## Exercise aim
Every record must be repeated precisely as it stands.

## Record extracts
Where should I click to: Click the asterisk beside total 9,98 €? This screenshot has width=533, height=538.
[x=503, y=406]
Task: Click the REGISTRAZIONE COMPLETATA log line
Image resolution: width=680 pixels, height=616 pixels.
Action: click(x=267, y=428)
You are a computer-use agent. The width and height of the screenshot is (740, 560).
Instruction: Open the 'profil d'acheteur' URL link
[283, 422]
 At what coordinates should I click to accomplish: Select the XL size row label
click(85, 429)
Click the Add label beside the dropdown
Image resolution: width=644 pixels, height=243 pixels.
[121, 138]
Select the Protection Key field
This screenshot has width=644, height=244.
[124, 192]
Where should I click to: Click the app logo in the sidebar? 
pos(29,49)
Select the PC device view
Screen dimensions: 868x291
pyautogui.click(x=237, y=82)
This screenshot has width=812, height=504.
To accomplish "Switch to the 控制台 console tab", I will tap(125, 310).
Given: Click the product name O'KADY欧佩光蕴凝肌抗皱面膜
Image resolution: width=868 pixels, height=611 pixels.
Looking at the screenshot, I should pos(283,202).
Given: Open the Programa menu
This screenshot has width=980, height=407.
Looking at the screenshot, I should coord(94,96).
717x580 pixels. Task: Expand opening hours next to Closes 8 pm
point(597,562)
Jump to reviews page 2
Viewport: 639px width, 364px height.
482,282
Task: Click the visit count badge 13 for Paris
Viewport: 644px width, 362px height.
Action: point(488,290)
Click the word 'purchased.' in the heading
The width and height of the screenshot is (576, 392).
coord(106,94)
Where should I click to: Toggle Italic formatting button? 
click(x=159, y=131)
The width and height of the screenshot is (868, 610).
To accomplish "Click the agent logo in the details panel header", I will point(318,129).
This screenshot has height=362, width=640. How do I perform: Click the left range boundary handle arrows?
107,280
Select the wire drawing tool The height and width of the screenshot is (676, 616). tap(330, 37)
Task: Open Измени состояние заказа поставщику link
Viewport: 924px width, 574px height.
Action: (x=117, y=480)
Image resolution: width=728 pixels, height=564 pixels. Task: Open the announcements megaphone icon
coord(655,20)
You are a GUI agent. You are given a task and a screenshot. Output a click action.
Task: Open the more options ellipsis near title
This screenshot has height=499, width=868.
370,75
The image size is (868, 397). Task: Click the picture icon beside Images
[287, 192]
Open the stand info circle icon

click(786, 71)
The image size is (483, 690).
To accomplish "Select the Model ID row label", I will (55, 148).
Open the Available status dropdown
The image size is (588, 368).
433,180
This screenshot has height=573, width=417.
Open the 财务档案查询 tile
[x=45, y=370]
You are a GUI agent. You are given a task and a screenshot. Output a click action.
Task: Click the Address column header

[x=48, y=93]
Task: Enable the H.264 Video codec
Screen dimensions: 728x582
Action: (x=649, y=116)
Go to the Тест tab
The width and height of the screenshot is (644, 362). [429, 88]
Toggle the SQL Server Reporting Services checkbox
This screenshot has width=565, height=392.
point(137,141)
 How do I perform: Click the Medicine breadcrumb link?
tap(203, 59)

## Answer box
Where should I click to: Click the asterisk beside total 9,98 €? This screenshot has width=533, height=538.
[x=503, y=406]
Task: Click the REGISTRAZIONE COMPLETATA log line
Image resolution: width=680 pixels, height=616 pixels.
Action: click(x=267, y=428)
You are a computer-use agent. The width and height of the screenshot is (740, 560).
Instruction: Open the 'profil d'acheteur' URL link
[283, 422]
 At what coordinates should I click to accomplish: Select the XL size row label
click(85, 429)
Click the Add label beside the dropdown
Image resolution: width=644 pixels, height=243 pixels.
[121, 138]
Select the Protection Key field
This screenshot has width=644, height=244.
[124, 192]
Where should I click to: Click the app logo in the sidebar? 
pos(29,49)
Select the PC device view
Screen dimensions: 868x291
pyautogui.click(x=237, y=82)
This screenshot has width=812, height=504.
To accomplish "Switch to the 控制台 console tab", I will tap(125, 310).
Given: Click the product name O'KADY欧佩光蕴凝肌抗皱面膜
Image resolution: width=868 pixels, height=611 pixels.
Looking at the screenshot, I should pos(283,202).
Given: Open the Programa menu
This screenshot has width=980, height=407.
Looking at the screenshot, I should coord(94,96).
717x580 pixels. Task: Expand opening hours next to Closes 8 pm
point(597,562)
Jump to reviews page 2
Viewport: 639px width, 364px height.
482,282
Task: Click the visit count badge 13 for Paris
Viewport: 644px width, 362px height.
Action: point(488,290)
Click the word 'purchased.' in the heading
The width and height of the screenshot is (576, 392).
coord(106,94)
Where should I click to: Toggle Italic formatting button? 
click(x=159, y=131)
The width and height of the screenshot is (868, 610).
To accomplish "Click the agent logo in the details panel header", I will point(318,129).
This screenshot has height=362, width=640. How do I perform: Click the left range boundary handle arrows?
107,280
Select the wire drawing tool The height and width of the screenshot is (676, 616). tap(330, 37)
Task: Open Измени состояние заказа поставщику link
Viewport: 924px width, 574px height.
Action: (x=117, y=480)
Image resolution: width=728 pixels, height=564 pixels. Task: Open the announcements megaphone icon
coord(655,20)
You are a GUI agent. You are given a task and a screenshot. Output a click action.
Task: Open the more options ellipsis near title
This screenshot has height=499, width=868.
370,75
The image size is (868, 397). Task: Click the picture icon beside Images
[287, 192]
Open the stand info circle icon

click(786, 71)
The image size is (483, 690).
To accomplish "Select the Model ID row label", I will (55, 148).
Open the Available status dropdown
The image size is (588, 368).
433,180
This screenshot has height=573, width=417.
Open the 财务档案查询 tile
[x=45, y=370]
You are a GUI agent. You are given a task and a screenshot. Output a click action.
Task: Click the Address column header

[x=48, y=93]
Task: Enable the H.264 Video codec
Screen dimensions: 728x582
Action: (x=649, y=116)
Go to the Тест tab
The width and height of the screenshot is (644, 362). [429, 88]
Toggle the SQL Server Reporting Services checkbox
This screenshot has width=565, height=392.
point(137,141)
 How do I perform: Click the Medicine breadcrumb link?
tap(203, 59)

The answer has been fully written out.